Assignment
Lines with the word "target" in them are the ones to copy from the records.

Provided entries

+---+

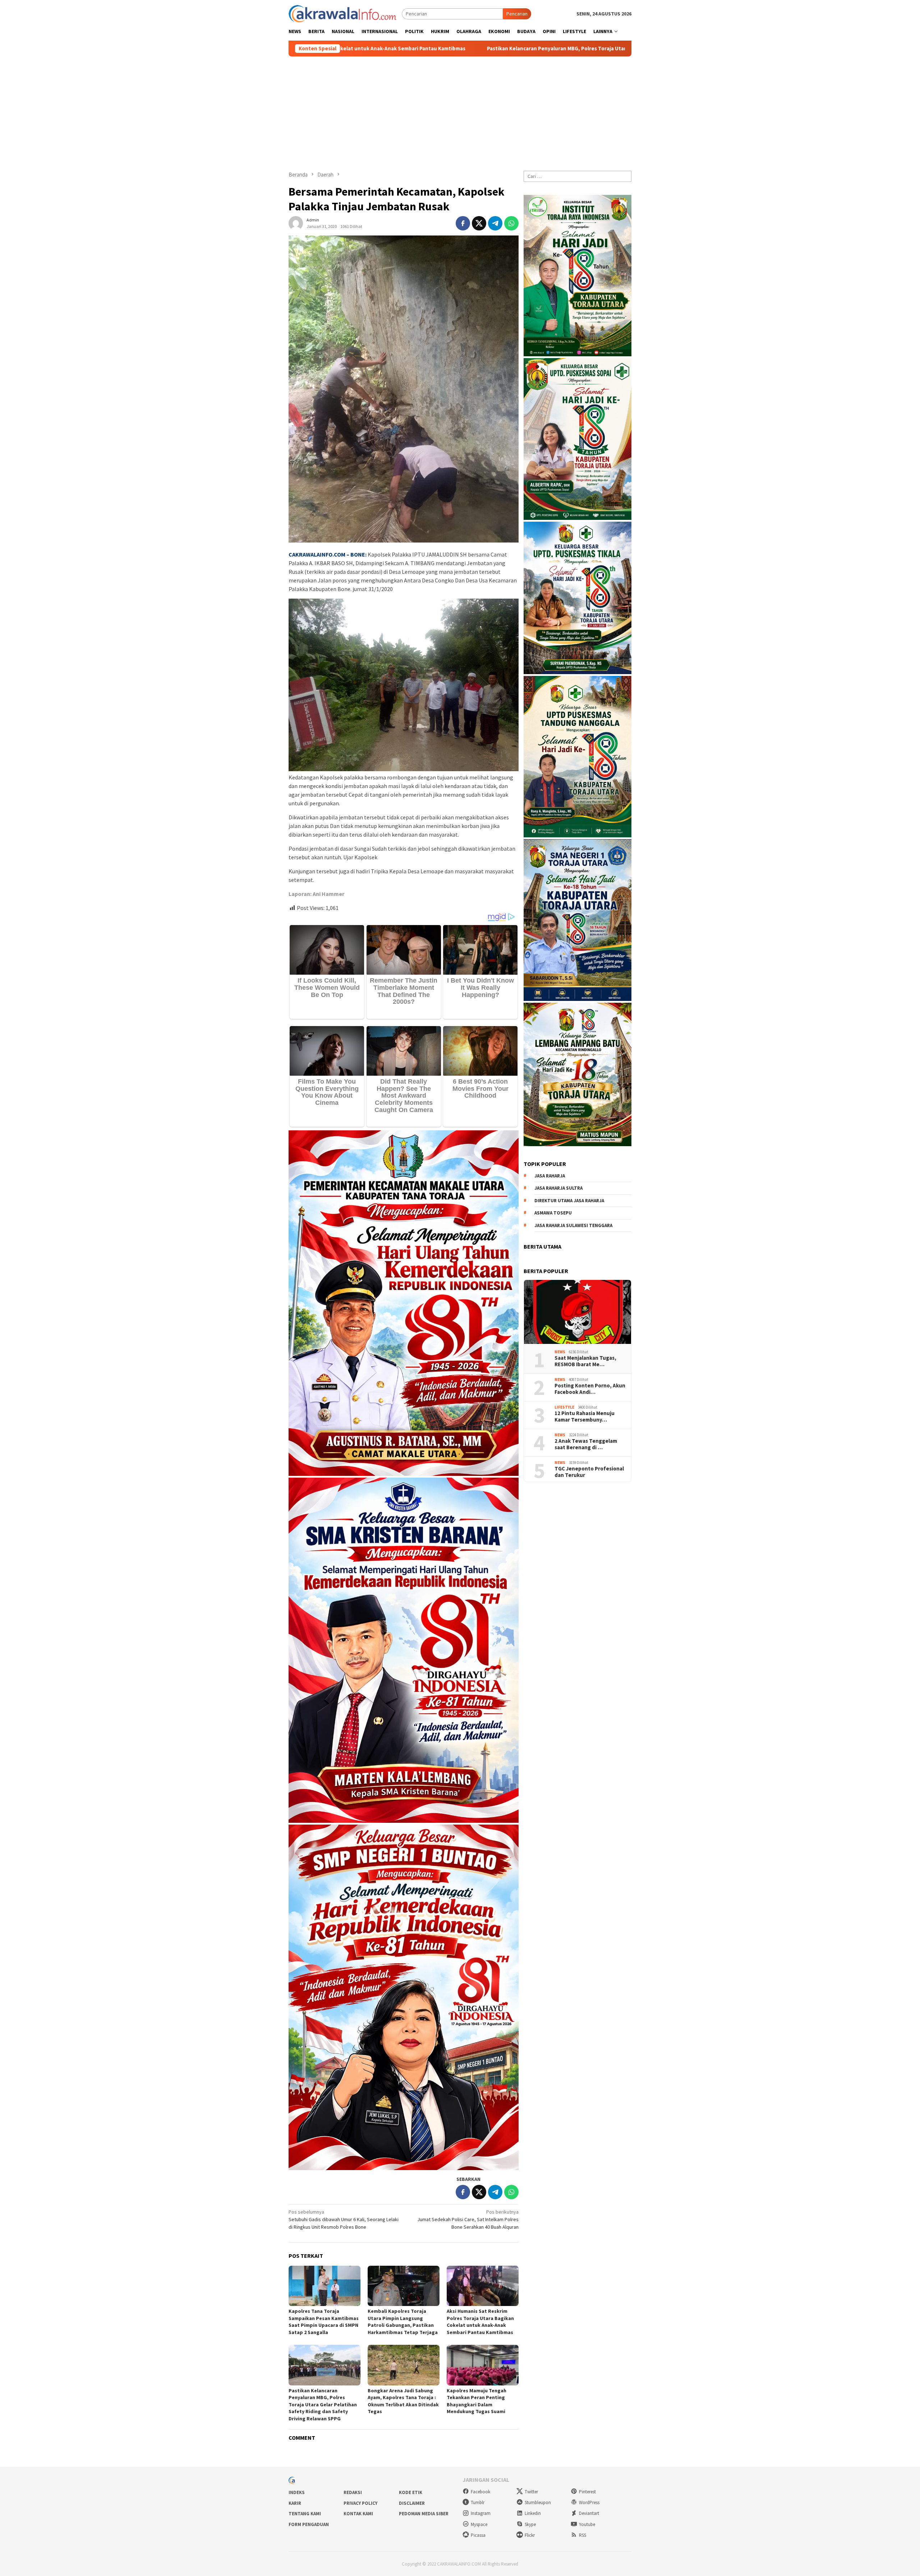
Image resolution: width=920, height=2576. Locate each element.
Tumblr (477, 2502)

+---+

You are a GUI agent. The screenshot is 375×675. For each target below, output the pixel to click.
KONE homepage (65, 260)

+---+

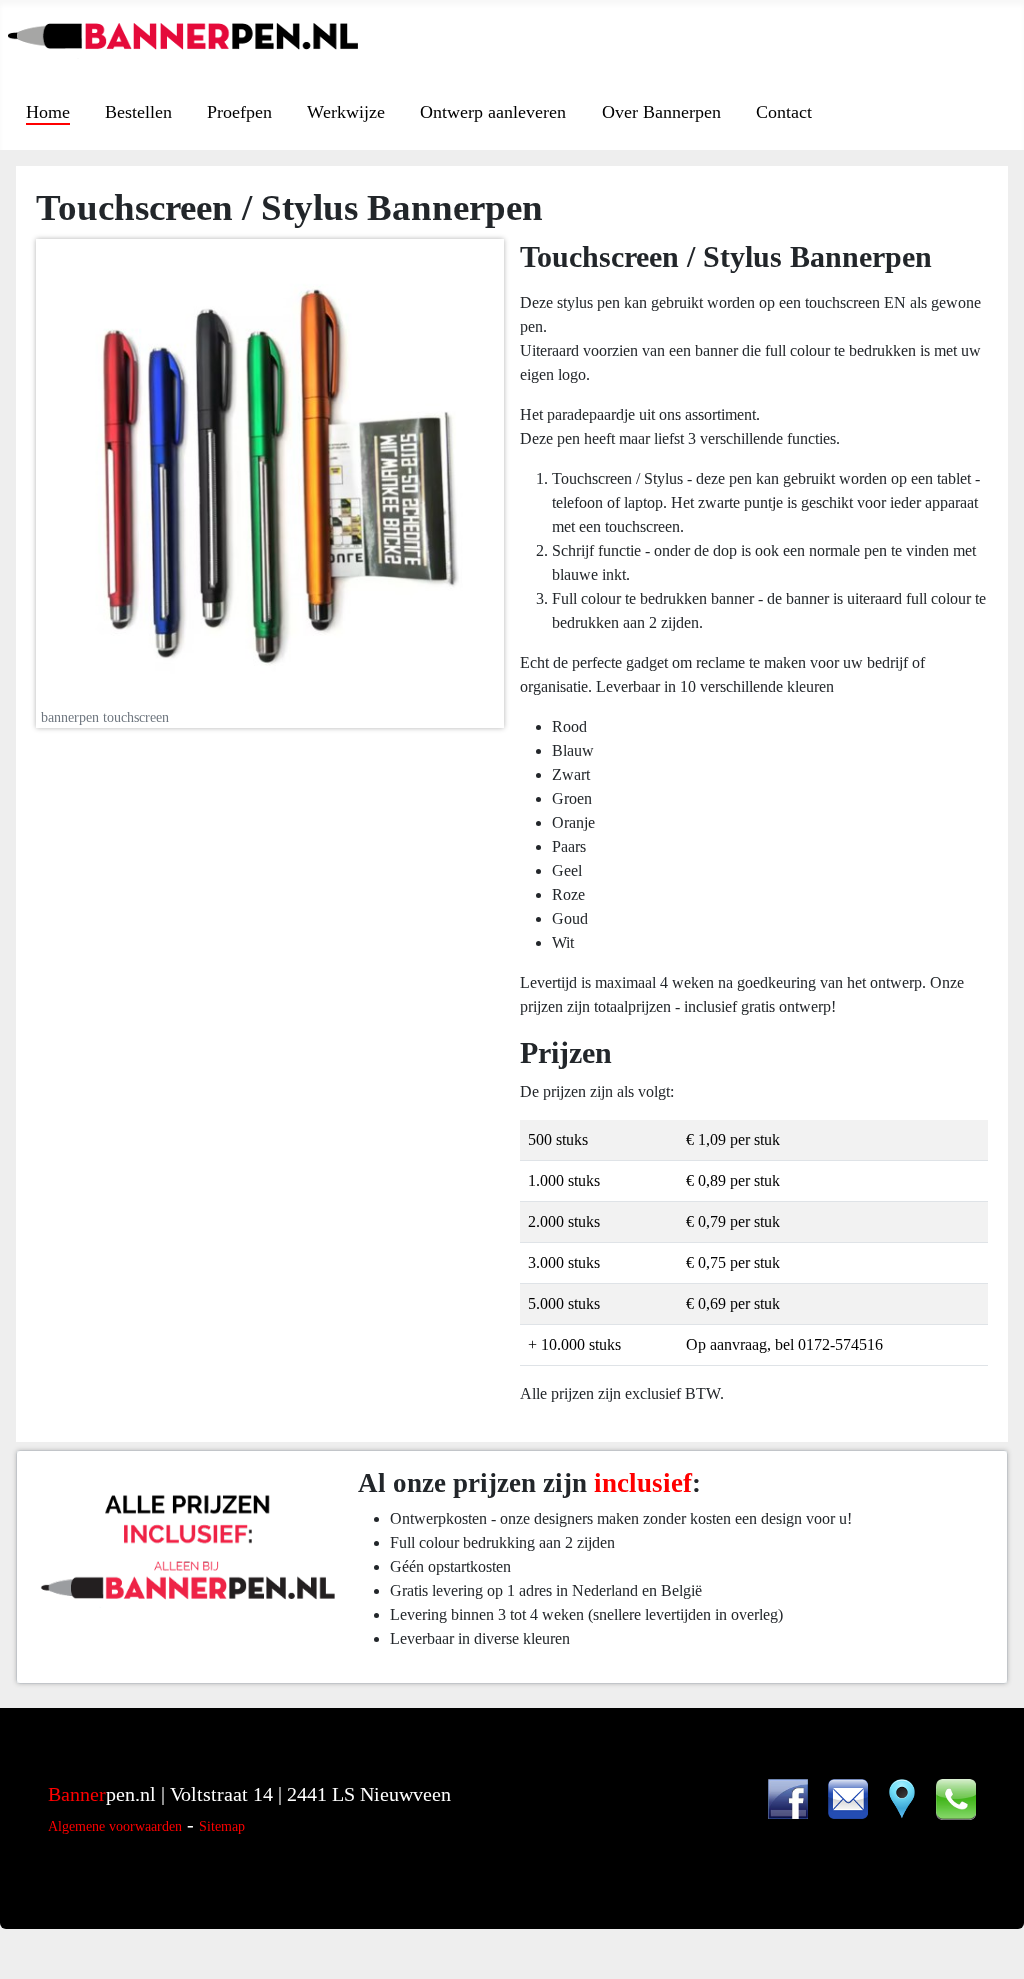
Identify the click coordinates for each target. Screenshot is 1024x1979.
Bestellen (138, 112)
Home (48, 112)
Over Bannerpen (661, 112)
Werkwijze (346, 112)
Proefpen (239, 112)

+---+

Solution
You are a GUI agent. The screenshot is 375×675. For each target below, output the pixel to click.
Identify the click coordinates for each target. Screenshot is 1024x1979.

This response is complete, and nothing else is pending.